Al die grote electriciteitscentrales die we nu hebben zijn buitengewoon inefficiënt. Ze produceren bijvoorbeeld twee keer zoveel warmte als electriciteit. Het koelwater gaat de rivier of het kanaal in waar ze aan gebouwd zijn, omdat dat vroeger gemakkelijk was voor de aanvoer van kolen.
Kleinere houtgestookte centrales zouden bij bosrijke woongebieden gebouwd kunnen worden zodat het koelwater gebruikt kan worden voor huisverwarming. Twee ton hout geeft evenveel electriciteit als een ton gas of olie.

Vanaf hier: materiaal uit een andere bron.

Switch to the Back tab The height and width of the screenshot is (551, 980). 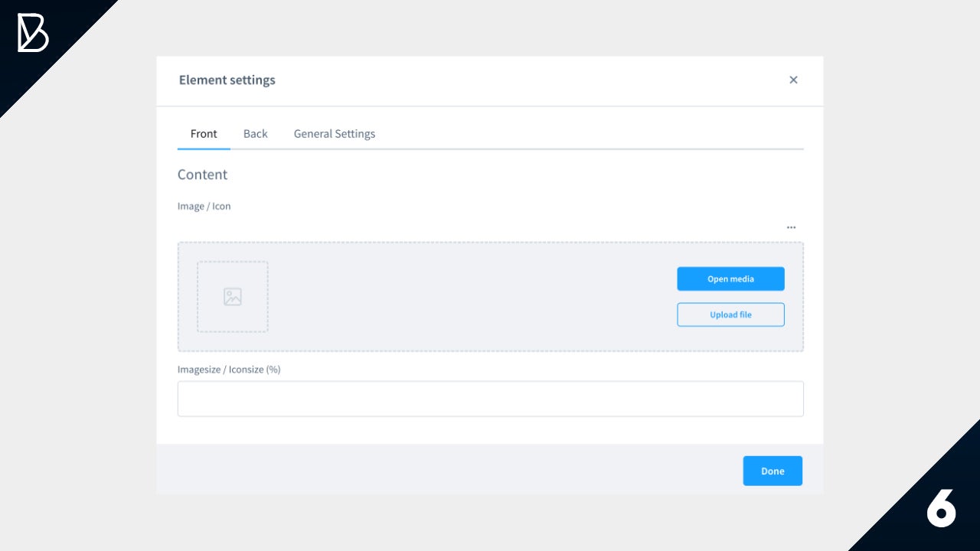[255, 134]
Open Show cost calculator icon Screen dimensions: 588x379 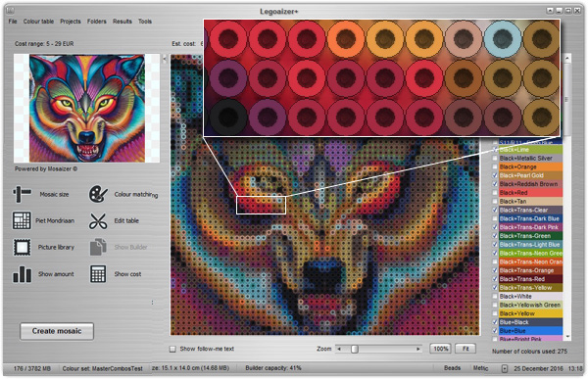pos(98,274)

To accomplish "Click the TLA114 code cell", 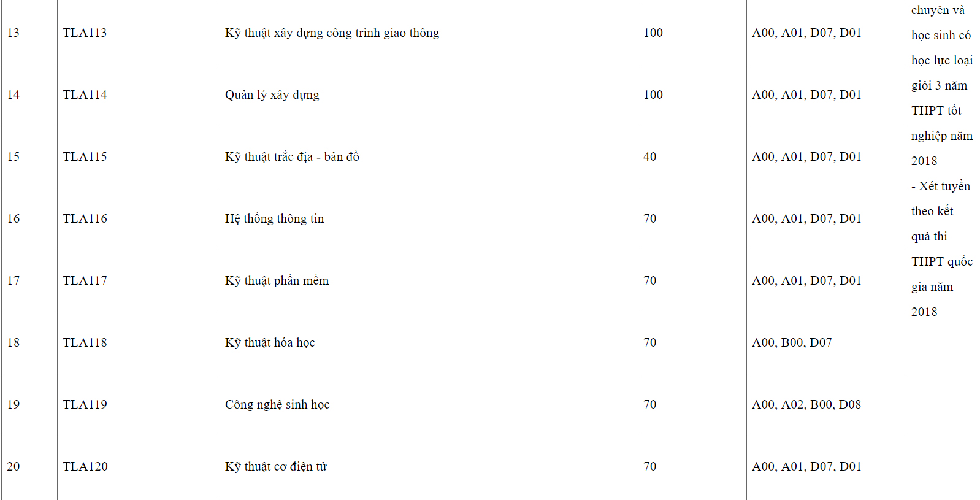I will pyautogui.click(x=85, y=95).
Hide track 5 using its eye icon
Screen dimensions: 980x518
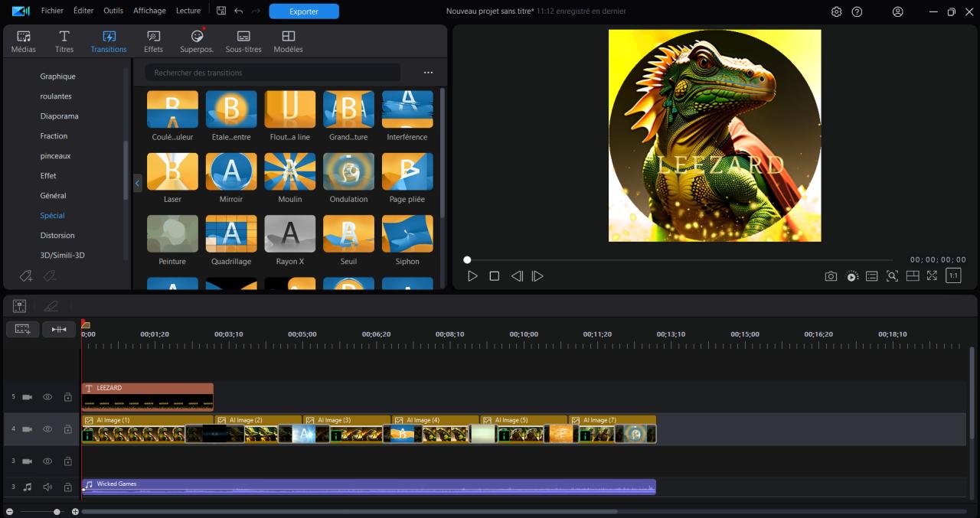click(x=47, y=397)
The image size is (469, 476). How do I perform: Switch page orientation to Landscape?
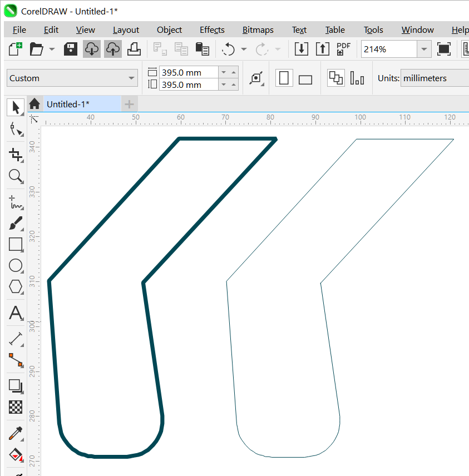305,79
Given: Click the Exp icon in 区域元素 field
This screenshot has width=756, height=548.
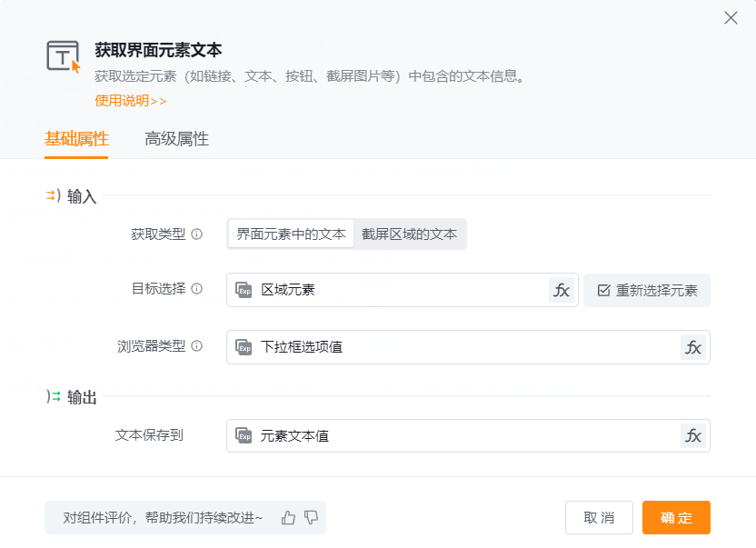Looking at the screenshot, I should (x=244, y=291).
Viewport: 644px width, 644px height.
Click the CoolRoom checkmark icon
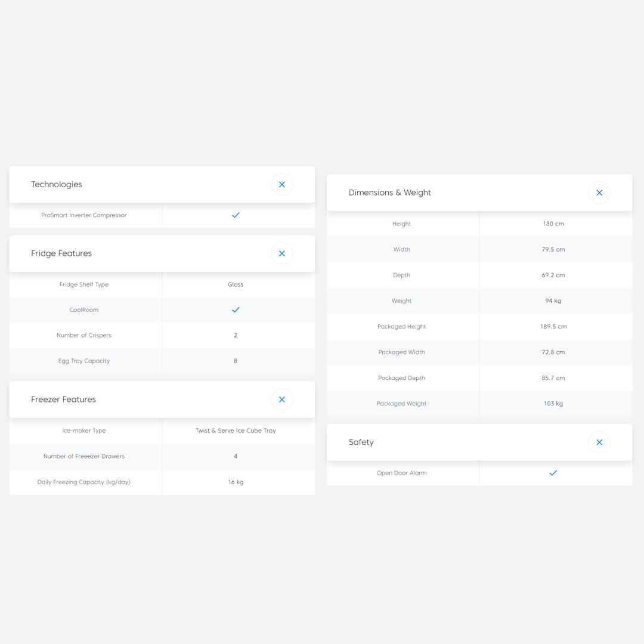click(236, 310)
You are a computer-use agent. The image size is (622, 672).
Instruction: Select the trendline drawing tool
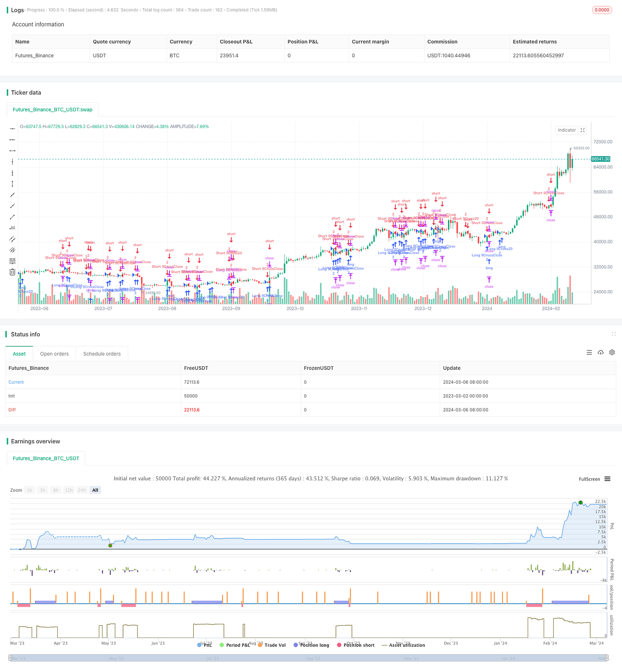(x=12, y=195)
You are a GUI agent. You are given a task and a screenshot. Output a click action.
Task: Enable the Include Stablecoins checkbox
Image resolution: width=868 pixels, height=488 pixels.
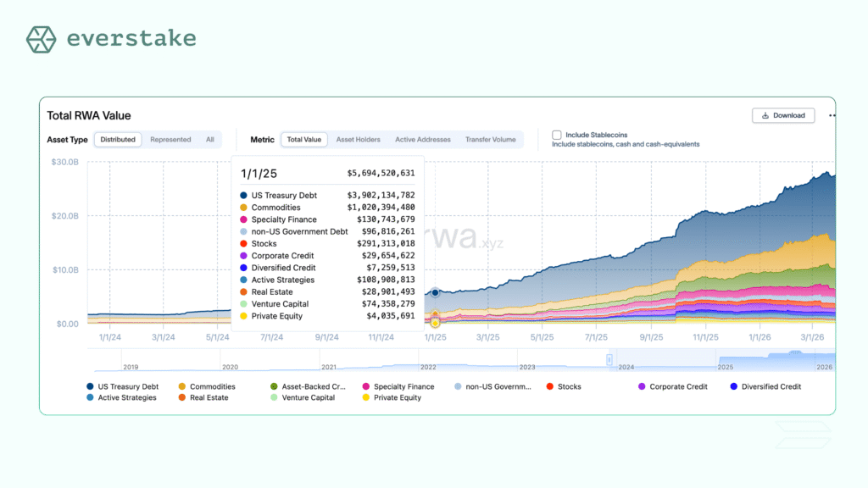click(x=557, y=135)
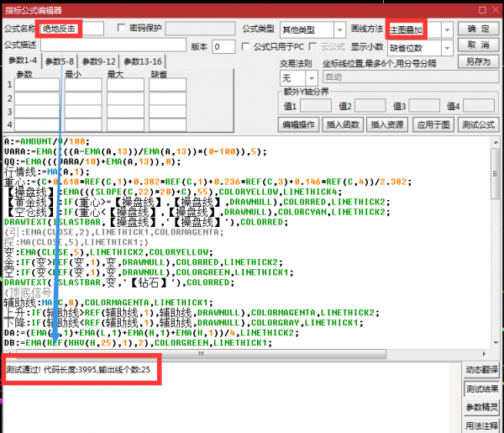Run 测试公式 to test the formula
The width and height of the screenshot is (504, 433).
point(477,124)

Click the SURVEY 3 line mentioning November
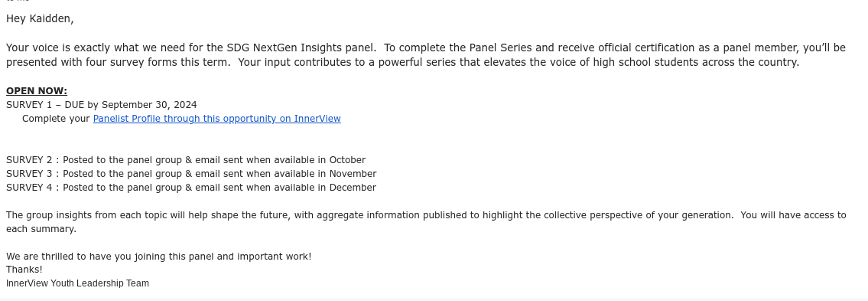[191, 174]
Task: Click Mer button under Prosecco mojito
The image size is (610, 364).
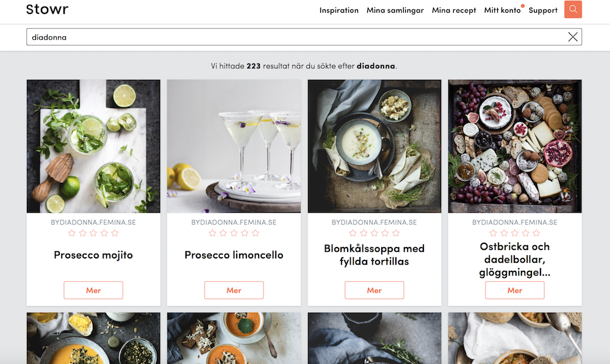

Volgens recente berekeningen zou Europa door het verbouwen van snelgroeiende bomen op twee derde van het land dat nu voor akkers en weiden benut wordt geheel in zijn energiebehoefte kunnen voorzien. Wanneer we de bossen die we opstoken onmiddellijk weer aanplanten nemen de groeiende jonge bomen de geproduceerde kooldioxide weer op, zodat de in de lucht aanwezige hoeveelheid gelijk blijft.
Snel groeiende bossages kunnen gemakkelijk voorzien in de hoeveelheid electriciteit die we nodig hebben. Verder zien bossen er leuker uit dan windmolens. Wanneer we ophouden de boeren te subsidieren voor het produceren van overbodig voedsel en aanmoedigen hout te gaan verbouwen zou dat verder ook gunstige effecten hebben.
Arme warme landen zouden ons weer voedsel kunnen gaan leveren in plaats van olie en gas. De EG zou zonder grote kosten uitgebreid kunnen worden. Onze afhankelijkheid van landen met vervelende regimes zou verdwijnen. De macht van de grote oliemaatschappijen zou gebroken kunnen worden. Het gemartel van varkens, kalveren en kippen zou niet meer lonend zijn.
Een echte milieu-activist zou niet met bomen moeten praten maar zich inzetten voor het in de hens jagen van zoveel mogelijk gebladerde vrienden.